- _Exercise_: Every line in the records below that holds the word "Task" is to be copied.

- _Extracted information_:
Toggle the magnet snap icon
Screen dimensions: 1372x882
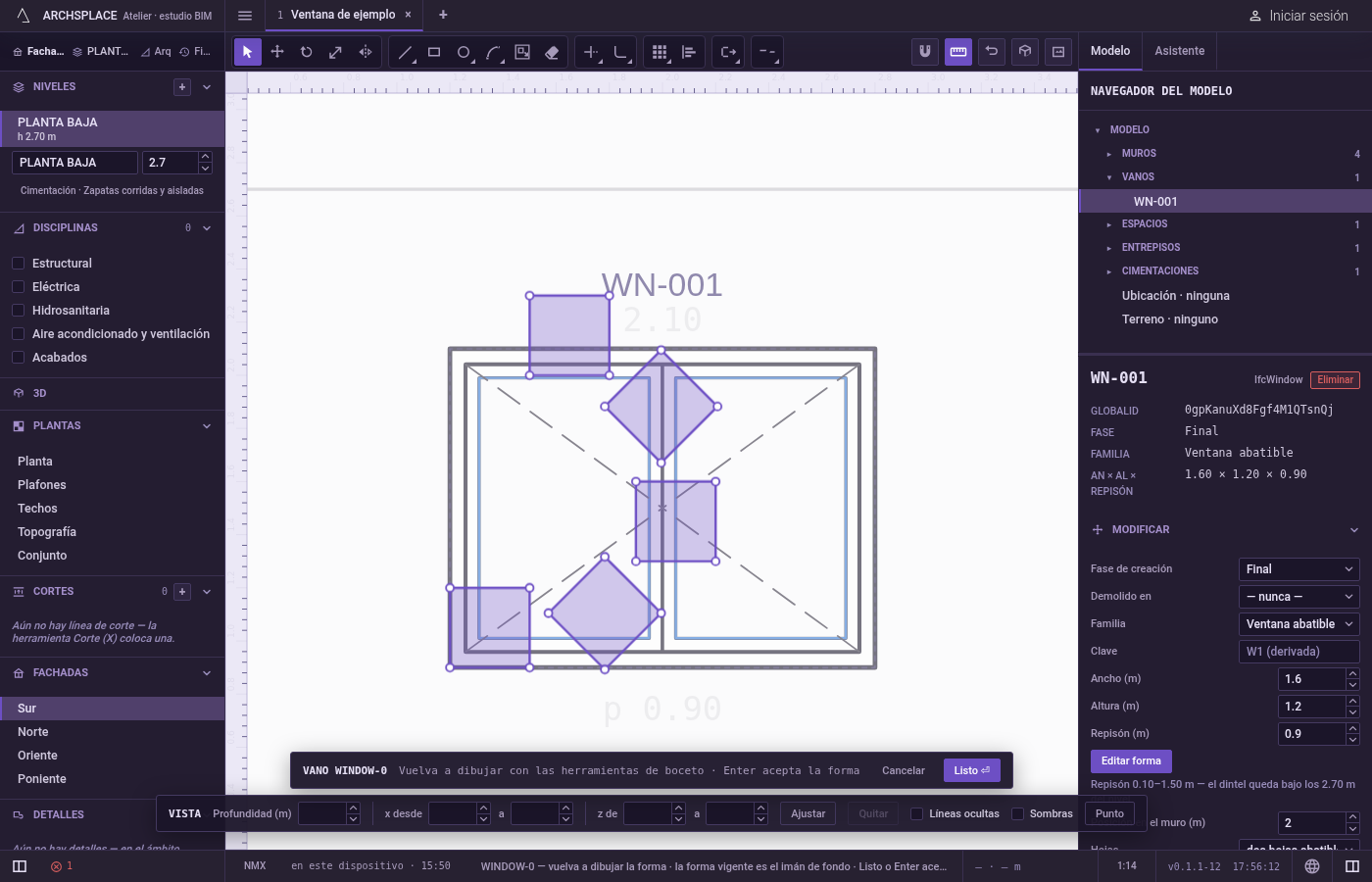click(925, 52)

* * *

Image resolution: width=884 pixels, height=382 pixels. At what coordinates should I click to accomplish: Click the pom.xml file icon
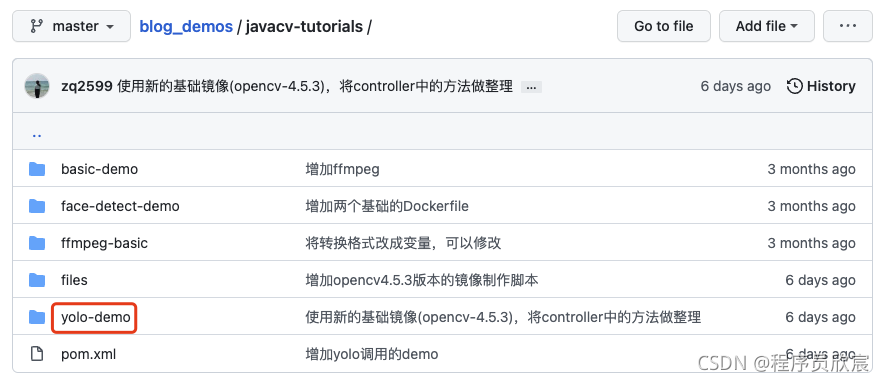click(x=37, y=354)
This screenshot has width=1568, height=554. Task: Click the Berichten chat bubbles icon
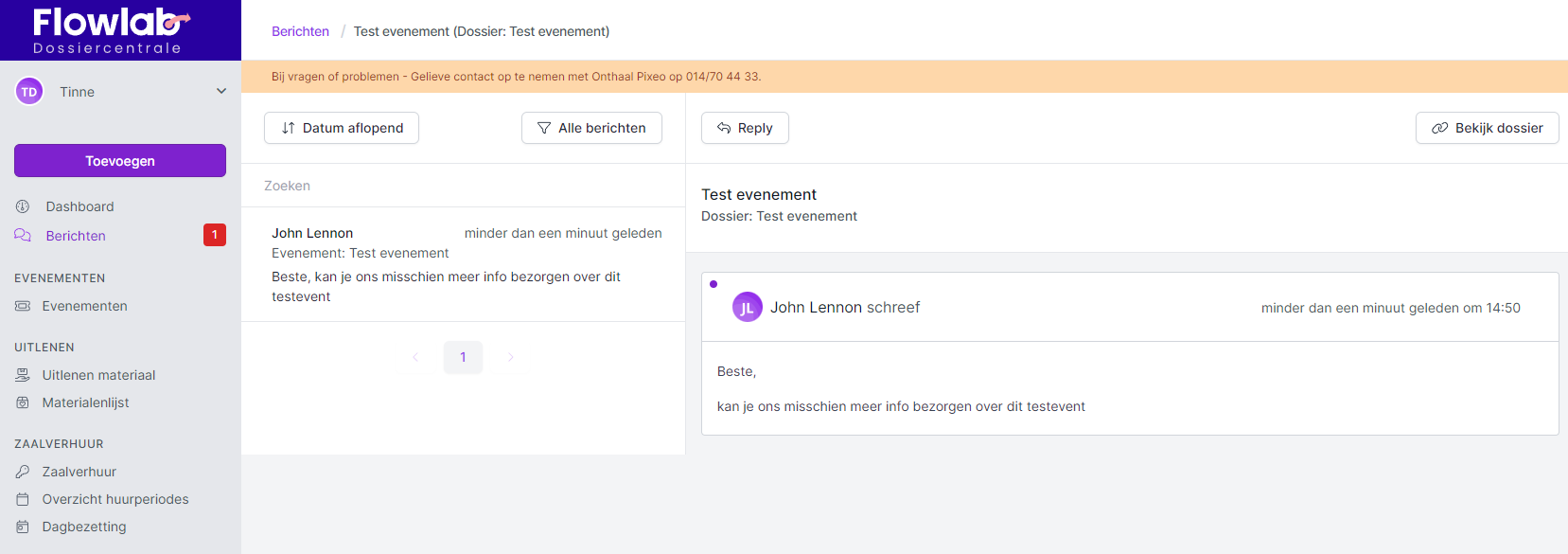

---

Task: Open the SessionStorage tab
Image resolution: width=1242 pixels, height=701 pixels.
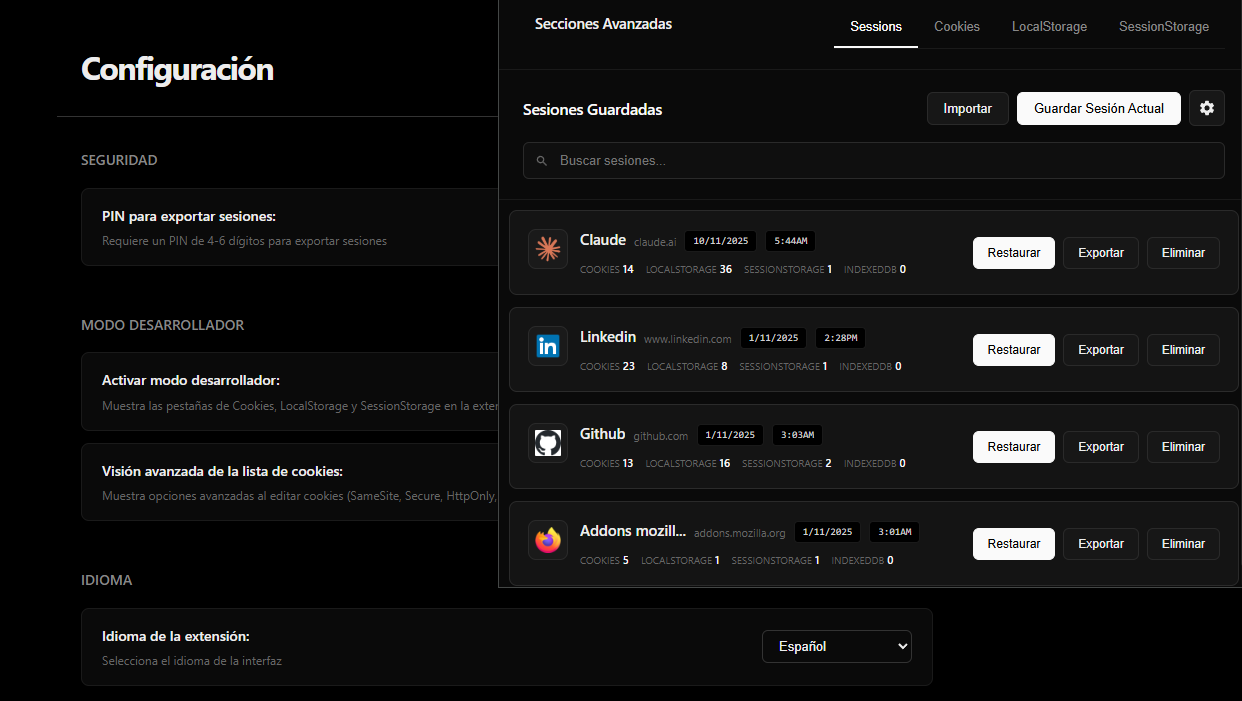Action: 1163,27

- _Written solution_:
This screenshot has width=1568, height=554. Task: Click the Berichten chat bubbles icon
Task: Open the SessionStorage tab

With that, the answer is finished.